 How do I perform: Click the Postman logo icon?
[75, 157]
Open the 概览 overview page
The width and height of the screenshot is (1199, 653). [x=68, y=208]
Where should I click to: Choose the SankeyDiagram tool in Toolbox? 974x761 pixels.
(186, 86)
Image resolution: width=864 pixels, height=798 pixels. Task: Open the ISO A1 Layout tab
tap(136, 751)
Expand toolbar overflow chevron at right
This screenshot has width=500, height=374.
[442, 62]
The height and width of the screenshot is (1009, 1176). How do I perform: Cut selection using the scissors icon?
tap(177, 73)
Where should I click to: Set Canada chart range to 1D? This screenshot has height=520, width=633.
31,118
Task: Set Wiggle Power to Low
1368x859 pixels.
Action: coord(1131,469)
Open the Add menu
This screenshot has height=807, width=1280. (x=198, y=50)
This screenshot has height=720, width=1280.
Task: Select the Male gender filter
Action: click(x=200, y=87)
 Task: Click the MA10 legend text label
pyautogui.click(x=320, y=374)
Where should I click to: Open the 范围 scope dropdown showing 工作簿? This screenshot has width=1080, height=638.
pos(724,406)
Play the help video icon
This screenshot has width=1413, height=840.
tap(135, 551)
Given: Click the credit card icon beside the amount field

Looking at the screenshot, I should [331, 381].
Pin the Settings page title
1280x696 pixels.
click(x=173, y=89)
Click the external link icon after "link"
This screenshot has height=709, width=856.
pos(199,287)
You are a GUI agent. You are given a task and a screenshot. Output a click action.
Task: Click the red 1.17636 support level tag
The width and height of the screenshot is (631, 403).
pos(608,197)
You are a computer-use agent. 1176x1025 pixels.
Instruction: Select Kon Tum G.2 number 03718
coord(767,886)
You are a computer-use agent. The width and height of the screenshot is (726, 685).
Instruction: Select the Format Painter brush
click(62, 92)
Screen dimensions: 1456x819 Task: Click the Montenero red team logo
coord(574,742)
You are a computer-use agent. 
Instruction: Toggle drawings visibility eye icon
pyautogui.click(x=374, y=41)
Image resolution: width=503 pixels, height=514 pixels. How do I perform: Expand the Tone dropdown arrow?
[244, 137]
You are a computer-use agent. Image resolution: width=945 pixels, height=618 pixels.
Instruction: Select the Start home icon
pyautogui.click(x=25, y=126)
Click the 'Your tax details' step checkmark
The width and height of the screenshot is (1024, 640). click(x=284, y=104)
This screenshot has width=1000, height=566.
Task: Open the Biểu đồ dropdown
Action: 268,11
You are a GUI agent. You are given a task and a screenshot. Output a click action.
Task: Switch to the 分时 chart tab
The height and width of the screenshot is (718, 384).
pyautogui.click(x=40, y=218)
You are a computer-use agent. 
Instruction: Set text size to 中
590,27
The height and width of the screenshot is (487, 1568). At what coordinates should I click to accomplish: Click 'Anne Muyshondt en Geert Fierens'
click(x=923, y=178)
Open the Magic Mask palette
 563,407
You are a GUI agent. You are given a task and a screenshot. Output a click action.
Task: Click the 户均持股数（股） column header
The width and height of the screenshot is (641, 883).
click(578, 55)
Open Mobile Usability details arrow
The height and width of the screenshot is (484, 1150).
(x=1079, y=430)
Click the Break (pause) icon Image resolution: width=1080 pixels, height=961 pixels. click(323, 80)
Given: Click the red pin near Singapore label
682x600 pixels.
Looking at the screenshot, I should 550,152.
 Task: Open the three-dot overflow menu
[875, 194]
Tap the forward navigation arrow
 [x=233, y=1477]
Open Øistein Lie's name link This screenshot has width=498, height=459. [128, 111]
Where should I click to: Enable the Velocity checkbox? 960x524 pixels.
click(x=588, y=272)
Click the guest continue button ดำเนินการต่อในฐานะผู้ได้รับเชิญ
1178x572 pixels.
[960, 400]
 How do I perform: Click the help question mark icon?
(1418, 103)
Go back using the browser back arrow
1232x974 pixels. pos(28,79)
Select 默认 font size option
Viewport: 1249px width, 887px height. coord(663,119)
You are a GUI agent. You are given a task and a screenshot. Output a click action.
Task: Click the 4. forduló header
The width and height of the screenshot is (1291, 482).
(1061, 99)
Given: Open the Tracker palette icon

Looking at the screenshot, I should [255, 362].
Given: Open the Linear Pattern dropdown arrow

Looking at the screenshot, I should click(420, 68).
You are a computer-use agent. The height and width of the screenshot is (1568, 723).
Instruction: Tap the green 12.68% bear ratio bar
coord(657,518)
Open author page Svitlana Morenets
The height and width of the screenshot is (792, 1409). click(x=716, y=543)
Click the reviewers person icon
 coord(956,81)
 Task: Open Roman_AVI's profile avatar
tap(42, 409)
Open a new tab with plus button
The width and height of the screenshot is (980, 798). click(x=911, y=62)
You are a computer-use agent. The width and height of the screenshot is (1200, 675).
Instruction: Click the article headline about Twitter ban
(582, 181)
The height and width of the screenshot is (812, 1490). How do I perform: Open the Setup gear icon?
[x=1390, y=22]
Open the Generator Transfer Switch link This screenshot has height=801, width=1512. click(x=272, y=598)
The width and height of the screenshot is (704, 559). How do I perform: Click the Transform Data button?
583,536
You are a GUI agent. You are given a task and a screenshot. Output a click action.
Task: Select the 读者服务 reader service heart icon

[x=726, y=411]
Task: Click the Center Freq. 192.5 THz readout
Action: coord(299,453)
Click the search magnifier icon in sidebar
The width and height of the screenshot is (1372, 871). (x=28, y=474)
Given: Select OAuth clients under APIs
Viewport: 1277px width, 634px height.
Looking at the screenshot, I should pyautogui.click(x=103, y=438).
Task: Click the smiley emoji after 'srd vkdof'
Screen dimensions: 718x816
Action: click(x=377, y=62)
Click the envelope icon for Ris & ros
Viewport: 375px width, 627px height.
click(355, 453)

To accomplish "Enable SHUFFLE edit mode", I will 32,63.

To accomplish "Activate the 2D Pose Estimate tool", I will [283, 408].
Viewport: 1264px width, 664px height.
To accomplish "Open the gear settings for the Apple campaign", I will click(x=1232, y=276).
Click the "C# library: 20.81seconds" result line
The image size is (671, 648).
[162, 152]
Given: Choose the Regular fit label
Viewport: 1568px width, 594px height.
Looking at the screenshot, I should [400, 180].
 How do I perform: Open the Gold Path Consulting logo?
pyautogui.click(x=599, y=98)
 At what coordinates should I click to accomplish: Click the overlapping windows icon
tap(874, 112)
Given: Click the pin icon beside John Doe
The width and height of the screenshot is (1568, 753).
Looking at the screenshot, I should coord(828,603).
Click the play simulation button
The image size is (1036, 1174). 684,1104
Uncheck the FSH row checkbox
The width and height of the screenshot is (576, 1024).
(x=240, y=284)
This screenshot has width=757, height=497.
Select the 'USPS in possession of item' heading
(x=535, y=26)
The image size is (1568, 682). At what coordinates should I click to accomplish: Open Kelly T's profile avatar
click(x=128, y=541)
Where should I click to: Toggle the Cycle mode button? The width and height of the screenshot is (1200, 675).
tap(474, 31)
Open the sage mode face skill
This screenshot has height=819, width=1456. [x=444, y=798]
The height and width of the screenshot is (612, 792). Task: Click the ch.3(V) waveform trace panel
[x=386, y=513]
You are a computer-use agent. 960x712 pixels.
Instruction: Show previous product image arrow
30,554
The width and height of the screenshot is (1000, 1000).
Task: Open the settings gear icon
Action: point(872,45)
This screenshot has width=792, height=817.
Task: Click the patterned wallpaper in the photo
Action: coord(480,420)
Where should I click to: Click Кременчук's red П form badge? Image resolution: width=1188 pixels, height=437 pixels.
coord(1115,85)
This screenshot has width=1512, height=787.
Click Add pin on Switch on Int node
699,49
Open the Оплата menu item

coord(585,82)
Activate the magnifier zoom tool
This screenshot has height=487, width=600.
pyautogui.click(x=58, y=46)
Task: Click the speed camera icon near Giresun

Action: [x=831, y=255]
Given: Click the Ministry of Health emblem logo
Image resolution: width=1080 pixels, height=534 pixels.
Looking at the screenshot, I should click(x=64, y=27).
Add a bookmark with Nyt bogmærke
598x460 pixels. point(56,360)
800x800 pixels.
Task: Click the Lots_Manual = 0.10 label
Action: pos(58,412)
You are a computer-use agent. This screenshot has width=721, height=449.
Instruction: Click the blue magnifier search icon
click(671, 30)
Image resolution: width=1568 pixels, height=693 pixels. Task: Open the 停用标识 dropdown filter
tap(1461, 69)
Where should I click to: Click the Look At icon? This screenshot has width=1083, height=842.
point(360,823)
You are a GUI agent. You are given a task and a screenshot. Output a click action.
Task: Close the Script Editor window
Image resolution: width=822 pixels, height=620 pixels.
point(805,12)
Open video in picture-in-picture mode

* * * * * * *

→ **Activity**
Copy exactly the lines from the one containing "Open the Оплата menu item" through the last line of the records, both included, and nothing else.

→ **Task output**
Open the Оплата menu item

coord(585,82)
Activate the magnifier zoom tool
This screenshot has height=487, width=600.
pyautogui.click(x=58, y=46)
Task: Click the speed camera icon near Giresun

Action: [x=831, y=255]
Given: Click the Ministry of Health emblem logo
Image resolution: width=1080 pixels, height=534 pixels.
Looking at the screenshot, I should click(x=64, y=27).
Add a bookmark with Nyt bogmærke
598x460 pixels. point(56,360)
800x800 pixels.
Task: Click the Lots_Manual = 0.10 label
Action: pos(58,412)
You are a computer-use agent. This screenshot has width=721, height=449.
Instruction: Click the blue magnifier search icon
click(671, 30)
Image resolution: width=1568 pixels, height=693 pixels. Task: Open the 停用标识 dropdown filter
tap(1461, 69)
Where should I click to: Click the Look At icon? This screenshot has width=1083, height=842.
point(360,823)
You are a GUI agent. You are given a task and a screenshot. Output a click action.
Task: Close the Script Editor window
Image resolution: width=822 pixels, height=620 pixels.
point(805,12)
Open video in picture-in-picture mode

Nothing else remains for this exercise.